Collected data
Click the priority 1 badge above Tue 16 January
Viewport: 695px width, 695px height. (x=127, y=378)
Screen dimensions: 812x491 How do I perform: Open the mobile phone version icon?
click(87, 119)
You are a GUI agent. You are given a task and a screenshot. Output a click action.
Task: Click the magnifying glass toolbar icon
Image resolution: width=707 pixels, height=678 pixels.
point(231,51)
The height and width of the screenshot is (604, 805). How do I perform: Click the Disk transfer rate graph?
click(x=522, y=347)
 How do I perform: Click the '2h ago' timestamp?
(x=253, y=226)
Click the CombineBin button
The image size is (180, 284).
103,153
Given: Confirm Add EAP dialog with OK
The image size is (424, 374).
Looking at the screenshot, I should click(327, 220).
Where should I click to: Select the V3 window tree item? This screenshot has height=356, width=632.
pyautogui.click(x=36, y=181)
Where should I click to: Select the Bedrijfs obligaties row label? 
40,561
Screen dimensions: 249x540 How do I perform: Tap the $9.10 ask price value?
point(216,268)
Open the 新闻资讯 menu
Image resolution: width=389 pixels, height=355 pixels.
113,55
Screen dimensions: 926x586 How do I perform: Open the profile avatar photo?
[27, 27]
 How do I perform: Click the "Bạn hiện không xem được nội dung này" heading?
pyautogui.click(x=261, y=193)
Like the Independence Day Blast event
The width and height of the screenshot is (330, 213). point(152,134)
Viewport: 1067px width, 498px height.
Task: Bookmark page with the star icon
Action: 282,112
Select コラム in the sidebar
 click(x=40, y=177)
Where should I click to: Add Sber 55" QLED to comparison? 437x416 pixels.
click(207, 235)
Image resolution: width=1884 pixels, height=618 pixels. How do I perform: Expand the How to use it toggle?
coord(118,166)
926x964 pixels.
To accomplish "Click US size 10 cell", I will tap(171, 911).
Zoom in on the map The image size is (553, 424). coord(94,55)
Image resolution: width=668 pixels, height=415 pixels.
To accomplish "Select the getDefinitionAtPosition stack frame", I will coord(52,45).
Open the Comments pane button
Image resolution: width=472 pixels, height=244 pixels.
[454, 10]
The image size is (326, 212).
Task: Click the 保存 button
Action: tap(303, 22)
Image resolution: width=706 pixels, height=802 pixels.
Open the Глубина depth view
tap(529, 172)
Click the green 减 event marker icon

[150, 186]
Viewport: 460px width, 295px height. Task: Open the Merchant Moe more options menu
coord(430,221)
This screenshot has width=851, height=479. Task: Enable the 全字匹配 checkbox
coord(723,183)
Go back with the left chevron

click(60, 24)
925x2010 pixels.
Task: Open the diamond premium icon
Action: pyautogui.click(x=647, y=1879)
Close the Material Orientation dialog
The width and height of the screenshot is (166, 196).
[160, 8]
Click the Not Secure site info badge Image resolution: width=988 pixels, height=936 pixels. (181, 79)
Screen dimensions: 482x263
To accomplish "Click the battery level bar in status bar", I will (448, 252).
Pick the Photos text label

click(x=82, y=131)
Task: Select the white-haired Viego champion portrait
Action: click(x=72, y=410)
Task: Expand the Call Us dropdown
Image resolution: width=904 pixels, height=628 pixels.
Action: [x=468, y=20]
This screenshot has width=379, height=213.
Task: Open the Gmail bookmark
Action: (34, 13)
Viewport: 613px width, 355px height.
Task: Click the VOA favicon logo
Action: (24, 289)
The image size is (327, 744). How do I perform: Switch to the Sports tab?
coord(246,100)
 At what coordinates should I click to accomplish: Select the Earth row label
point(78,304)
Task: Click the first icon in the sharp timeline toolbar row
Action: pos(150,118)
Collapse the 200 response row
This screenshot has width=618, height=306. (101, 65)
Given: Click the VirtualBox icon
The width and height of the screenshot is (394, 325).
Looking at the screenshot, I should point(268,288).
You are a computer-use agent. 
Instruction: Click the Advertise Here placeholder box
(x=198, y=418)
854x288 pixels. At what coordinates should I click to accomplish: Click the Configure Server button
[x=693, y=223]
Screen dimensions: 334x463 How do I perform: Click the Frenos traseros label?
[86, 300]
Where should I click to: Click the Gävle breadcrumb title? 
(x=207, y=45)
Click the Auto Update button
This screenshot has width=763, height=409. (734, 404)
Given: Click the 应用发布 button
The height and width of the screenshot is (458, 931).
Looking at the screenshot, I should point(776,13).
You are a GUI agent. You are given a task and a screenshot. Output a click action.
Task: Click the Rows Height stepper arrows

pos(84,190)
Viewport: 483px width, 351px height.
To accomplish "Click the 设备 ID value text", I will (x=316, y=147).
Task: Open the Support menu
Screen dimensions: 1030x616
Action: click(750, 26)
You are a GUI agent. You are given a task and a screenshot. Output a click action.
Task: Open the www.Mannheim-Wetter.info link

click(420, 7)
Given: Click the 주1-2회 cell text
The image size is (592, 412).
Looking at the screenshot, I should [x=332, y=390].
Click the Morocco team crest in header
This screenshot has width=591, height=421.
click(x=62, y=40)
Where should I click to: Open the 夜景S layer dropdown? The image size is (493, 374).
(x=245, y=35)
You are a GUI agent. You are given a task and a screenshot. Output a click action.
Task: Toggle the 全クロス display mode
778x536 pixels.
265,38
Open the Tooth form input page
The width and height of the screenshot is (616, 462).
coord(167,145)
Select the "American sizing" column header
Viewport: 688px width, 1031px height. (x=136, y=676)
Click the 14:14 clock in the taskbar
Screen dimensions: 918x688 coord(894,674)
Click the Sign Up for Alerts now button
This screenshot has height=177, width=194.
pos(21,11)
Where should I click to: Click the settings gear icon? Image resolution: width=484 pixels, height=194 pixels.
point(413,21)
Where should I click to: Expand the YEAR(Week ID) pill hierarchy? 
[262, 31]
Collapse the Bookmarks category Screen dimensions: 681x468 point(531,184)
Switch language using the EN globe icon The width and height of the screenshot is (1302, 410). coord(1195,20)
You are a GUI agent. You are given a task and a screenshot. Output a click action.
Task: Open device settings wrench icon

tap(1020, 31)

> What to do
Word for word, transcribe each record.

> Result
Click the priority 1 badge above Tue 16 January
Viewport: 695px width, 695px height. (x=127, y=378)
Screen dimensions: 812x491 How do I perform: Open the mobile phone version icon?
click(87, 119)
You are a GUI agent. You are given a task and a screenshot. Output a click action.
Task: Click the magnifying glass toolbar icon
Image resolution: width=707 pixels, height=678 pixels.
point(231,51)
The height and width of the screenshot is (604, 805). How do I perform: Click the Disk transfer rate graph?
click(x=522, y=347)
 How do I perform: Click the '2h ago' timestamp?
(x=253, y=226)
Click the CombineBin button
The image size is (180, 284).
103,153
Given: Confirm Add EAP dialog with OK
The image size is (424, 374).
Looking at the screenshot, I should click(327, 220).
Where should I click to: Select the V3 window tree item? This screenshot has height=356, width=632.
pyautogui.click(x=36, y=181)
Where should I click to: Select the Bedrijfs obligaties row label? 
40,561
Screen dimensions: 249x540 How do I perform: Tap the $9.10 ask price value?
point(216,268)
Open the 新闻资讯 menu
Image resolution: width=389 pixels, height=355 pixels.
113,55
Screen dimensions: 926x586 How do I perform: Open the profile avatar photo?
[27, 27]
 How do I perform: Click the "Bạn hiện không xem được nội dung này" heading?
pyautogui.click(x=261, y=193)
Like the Independence Day Blast event
The width and height of the screenshot is (330, 213). point(152,134)
Viewport: 1067px width, 498px height.
Task: Bookmark page with the star icon
Action: 282,112
Select コラム in the sidebar
 click(x=40, y=177)
Where should I click to: Add Sber 55" QLED to comparison? 437x416 pixels.
click(207, 235)
Image resolution: width=1884 pixels, height=618 pixels. How do I perform: Expand the How to use it toggle?
coord(118,166)
926x964 pixels.
To accomplish "Click US size 10 cell", I will tap(171, 911).
Zoom in on the map The image size is (553, 424). coord(94,55)
Image resolution: width=668 pixels, height=415 pixels.
To accomplish "Select the getDefinitionAtPosition stack frame", I will coord(52,45).
Open the Comments pane button
Image resolution: width=472 pixels, height=244 pixels.
[454, 10]
The image size is (326, 212).
Task: Click the 保存 button
Action: tap(303, 22)
Image resolution: width=706 pixels, height=802 pixels.
Open the Глубина depth view
tap(529, 172)
Click the green 减 event marker icon

[150, 186]
Viewport: 460px width, 295px height. Task: Open the Merchant Moe more options menu
coord(430,221)
This screenshot has width=851, height=479. Task: Enable the 全字匹配 checkbox
coord(723,183)
Go back with the left chevron

click(60, 24)
925x2010 pixels.
Task: Open the diamond premium icon
Action: pyautogui.click(x=647, y=1879)
Close the Material Orientation dialog
The width and height of the screenshot is (166, 196).
[160, 8]
Click the Not Secure site info badge Image resolution: width=988 pixels, height=936 pixels. (181, 79)
Screen dimensions: 482x263
To accomplish "Click the battery level bar in status bar", I will (448, 252).
Pick the Photos text label

click(x=82, y=131)
Task: Select the white-haired Viego champion portrait
Action: click(x=72, y=410)
Task: Expand the Call Us dropdown
Image resolution: width=904 pixels, height=628 pixels.
Action: [x=468, y=20]
This screenshot has width=379, height=213.
Task: Open the Gmail bookmark
Action: (34, 13)
Viewport: 613px width, 355px height.
Task: Click the VOA favicon logo
Action: (24, 289)
The image size is (327, 744). How do I perform: Switch to the Sports tab?
coord(246,100)
 At what coordinates should I click to accomplish: Select the Earth row label
point(78,304)
Task: Click the first icon in the sharp timeline toolbar row
Action: pos(150,118)
Collapse the 200 response row
This screenshot has width=618, height=306. (101, 65)
Given: Click the VirtualBox icon
The width and height of the screenshot is (394, 325).
Looking at the screenshot, I should point(268,288).
You are a computer-use agent. 
Instruction: Click the Advertise Here placeholder box
(x=198, y=418)
854x288 pixels. At what coordinates should I click to accomplish: Click the Configure Server button
[x=693, y=223]
Screen dimensions: 334x463 How do I perform: Click the Frenos traseros label?
[86, 300]
Where should I click to: Click the Gävle breadcrumb title? 
(x=207, y=45)
Click the Auto Update button
This screenshot has width=763, height=409. (734, 404)
Given: Click the 应用发布 button
The height and width of the screenshot is (458, 931).
Looking at the screenshot, I should point(776,13).
You are a GUI agent. You are given a task and a screenshot. Output a click action.
Task: Click the Rows Height stepper arrows

pos(84,190)
Viewport: 483px width, 351px height.
To accomplish "Click the 设备 ID value text", I will (x=316, y=147).
Task: Open the Support menu
Screen dimensions: 1030x616
Action: click(750, 26)
You are a GUI agent. You are given a task and a screenshot. Output a click action.
Task: Open the www.Mannheim-Wetter.info link

click(420, 7)
Given: Click the 주1-2회 cell text
The image size is (592, 412).
Looking at the screenshot, I should [x=332, y=390].
Click the Morocco team crest in header
This screenshot has width=591, height=421.
click(x=62, y=40)
Where should I click to: Open the 夜景S layer dropdown? The image size is (493, 374).
(x=245, y=35)
You are a GUI agent. You are given a task and a screenshot. Output a click action.
Task: Toggle the 全クロス display mode
778x536 pixels.
265,38
Open the Tooth form input page
The width and height of the screenshot is (616, 462).
coord(167,145)
Select the "American sizing" column header
Viewport: 688px width, 1031px height. (x=136, y=676)
Click the 14:14 clock in the taskbar
Screen dimensions: 918x688 coord(894,674)
Click the Sign Up for Alerts now button
This screenshot has height=177, width=194.
pos(21,11)
Where should I click to: Click the settings gear icon? Image resolution: width=484 pixels, height=194 pixels.
point(413,21)
Where should I click to: Expand the YEAR(Week ID) pill hierarchy? 
[262, 31]
Collapse the Bookmarks category Screen dimensions: 681x468 point(531,184)
Switch language using the EN globe icon The width and height of the screenshot is (1302, 410). coord(1195,20)
You are a GUI agent. You are given a task and a screenshot. Output a click action.
Task: Open device settings wrench icon

tap(1020, 31)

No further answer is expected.